**What to do:**
Everything from the "Instruction: Open actions" line to the final line of the listing should be written out exactly. Skip the pictures.

**Data to use:**
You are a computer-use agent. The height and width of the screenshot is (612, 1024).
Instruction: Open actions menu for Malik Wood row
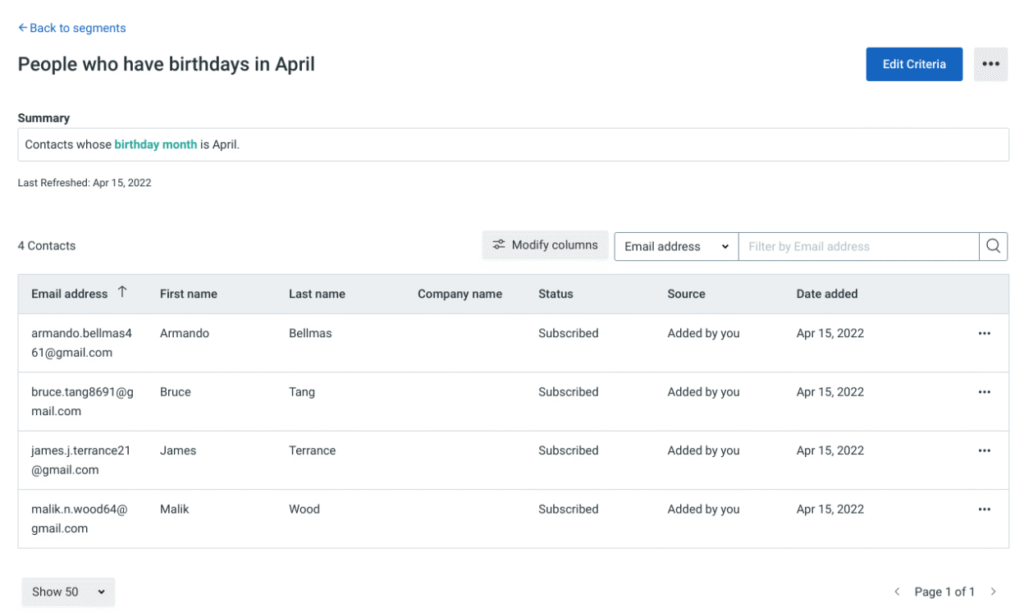click(984, 509)
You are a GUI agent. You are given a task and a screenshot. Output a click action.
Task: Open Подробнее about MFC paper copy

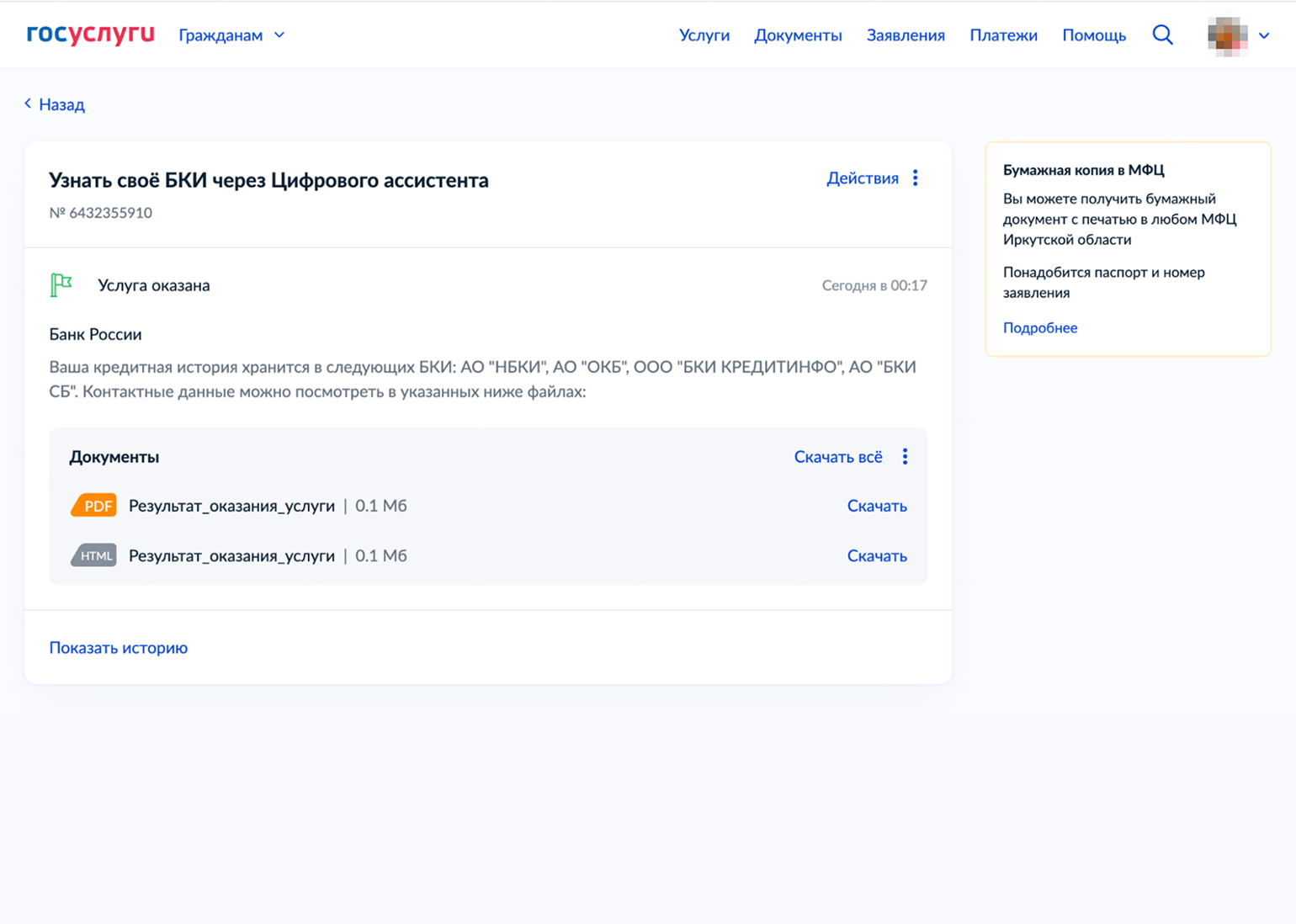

**Solution to the problem:**
Instruction: Open actions menu for Malik Wood row
click(984, 509)
You are a GUI agent. You are given a task and a screenshot. Output a click action.
Task: Open Подробнее about MFC paper copy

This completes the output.